# Action item
Report each line of the data that includes the word "BuddyPress".

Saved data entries
+--

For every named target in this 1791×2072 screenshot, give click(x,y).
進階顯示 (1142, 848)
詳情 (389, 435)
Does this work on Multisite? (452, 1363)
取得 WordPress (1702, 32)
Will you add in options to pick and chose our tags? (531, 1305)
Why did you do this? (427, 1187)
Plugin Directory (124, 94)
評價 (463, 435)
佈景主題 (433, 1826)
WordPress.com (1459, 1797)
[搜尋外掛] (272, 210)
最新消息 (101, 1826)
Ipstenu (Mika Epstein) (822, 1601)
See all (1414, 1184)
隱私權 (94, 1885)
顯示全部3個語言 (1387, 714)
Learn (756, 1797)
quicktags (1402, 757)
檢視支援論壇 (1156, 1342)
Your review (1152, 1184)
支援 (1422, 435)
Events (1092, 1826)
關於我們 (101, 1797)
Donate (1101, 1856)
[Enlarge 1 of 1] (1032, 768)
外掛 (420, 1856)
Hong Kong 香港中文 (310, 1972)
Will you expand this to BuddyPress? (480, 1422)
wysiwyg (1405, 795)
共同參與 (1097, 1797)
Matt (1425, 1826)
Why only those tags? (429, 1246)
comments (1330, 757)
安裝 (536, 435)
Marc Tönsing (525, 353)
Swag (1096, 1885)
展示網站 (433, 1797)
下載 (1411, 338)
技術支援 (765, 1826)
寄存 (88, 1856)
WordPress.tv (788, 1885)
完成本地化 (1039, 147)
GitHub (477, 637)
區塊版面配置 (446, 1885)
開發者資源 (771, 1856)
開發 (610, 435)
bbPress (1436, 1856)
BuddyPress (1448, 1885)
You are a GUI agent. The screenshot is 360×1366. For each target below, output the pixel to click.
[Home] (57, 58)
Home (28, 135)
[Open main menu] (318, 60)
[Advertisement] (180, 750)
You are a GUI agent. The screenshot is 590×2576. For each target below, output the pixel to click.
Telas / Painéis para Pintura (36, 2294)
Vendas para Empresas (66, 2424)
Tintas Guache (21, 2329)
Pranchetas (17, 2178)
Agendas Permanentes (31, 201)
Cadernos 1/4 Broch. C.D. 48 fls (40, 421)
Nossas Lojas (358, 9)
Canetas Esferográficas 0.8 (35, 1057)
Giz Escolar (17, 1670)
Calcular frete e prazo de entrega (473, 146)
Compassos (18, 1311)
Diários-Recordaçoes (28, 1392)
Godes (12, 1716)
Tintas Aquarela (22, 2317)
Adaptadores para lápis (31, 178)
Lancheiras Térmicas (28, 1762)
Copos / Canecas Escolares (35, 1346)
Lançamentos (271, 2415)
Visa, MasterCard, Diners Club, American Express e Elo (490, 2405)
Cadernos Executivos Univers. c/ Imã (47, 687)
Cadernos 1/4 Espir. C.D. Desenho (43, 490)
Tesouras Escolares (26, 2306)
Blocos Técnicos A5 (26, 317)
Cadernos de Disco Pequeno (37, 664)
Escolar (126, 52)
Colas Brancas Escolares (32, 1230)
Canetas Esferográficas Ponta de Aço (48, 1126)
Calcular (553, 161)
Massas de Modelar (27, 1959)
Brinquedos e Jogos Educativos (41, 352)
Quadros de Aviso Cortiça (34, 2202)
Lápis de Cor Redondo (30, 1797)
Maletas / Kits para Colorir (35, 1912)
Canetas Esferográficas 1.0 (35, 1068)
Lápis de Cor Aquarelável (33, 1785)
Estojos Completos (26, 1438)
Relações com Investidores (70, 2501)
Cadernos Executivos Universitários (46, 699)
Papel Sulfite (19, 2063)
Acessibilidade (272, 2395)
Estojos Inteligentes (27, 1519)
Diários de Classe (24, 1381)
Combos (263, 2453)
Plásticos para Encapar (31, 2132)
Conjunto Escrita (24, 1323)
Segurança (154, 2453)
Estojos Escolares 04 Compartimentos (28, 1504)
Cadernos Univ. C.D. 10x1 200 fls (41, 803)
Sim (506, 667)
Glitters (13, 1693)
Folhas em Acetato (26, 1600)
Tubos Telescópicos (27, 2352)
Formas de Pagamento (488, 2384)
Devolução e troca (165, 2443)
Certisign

+--

# Exercise solution
Will you expand this to BuddyPress? (480, 1422)
BuddyPress (1448, 1885)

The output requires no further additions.